Other than that, you're out of luck unless you're willing to bite the bullet
of compiler-specific features.

If we forget about destructors and think about memory management only then
(except for objects that are returned back) allocations could be done on the
stack if only the stack was big enough. I think Linux could actually grow
stack dynamically but it's usually limited to some minor size.

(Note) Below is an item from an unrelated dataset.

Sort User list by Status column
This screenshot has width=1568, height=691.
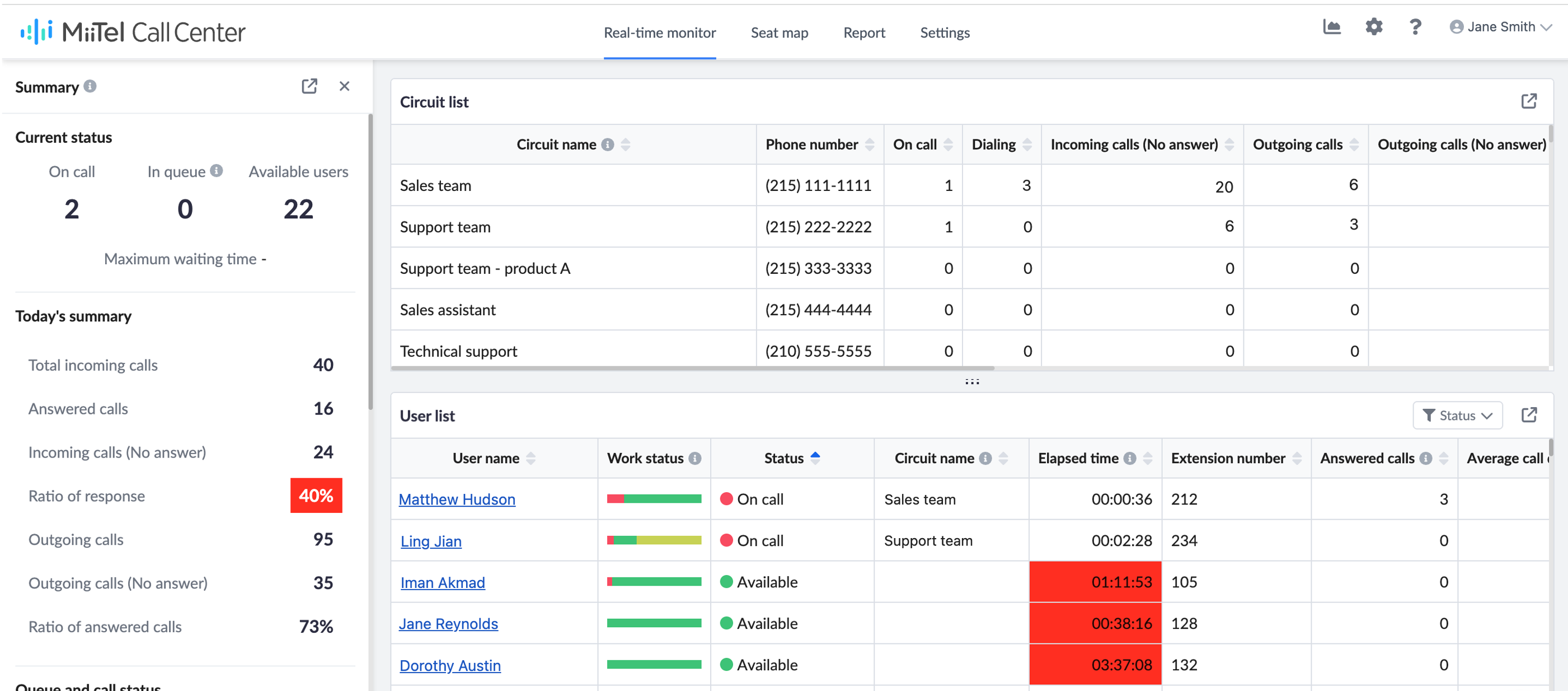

Thus, I've sometimes emulated that with a chunk of heap-allocated memory that
I use for carving new allocations one after another. Then, in some reasonable
point in the execution I just reset the cursor back to the start of the big
chunk, effectively "freeing" all allocations done by the functions called
downwards from that point. It wastes memory but it's convenient as you
basically have alloca() that uses heap. But you still need to manage any
malloc()'d memory by yourself.

Writing a simple garbage collector working on raw allocations is feasible,
too, especially if you use the above heap allocated stack to limit the amount
of longer-living allocations you do on the gc heap, and if you have a spot in
the program that can stand a slight delay when the gc runs.

------
CardenB
Forgive my ignorance, I'm still a bit of a beginner. Why is this particularly
impressive? Has no one done smart pointers well for C? Smart pointers have
been around a while, I thought there would be a ton of libraries for this by
now.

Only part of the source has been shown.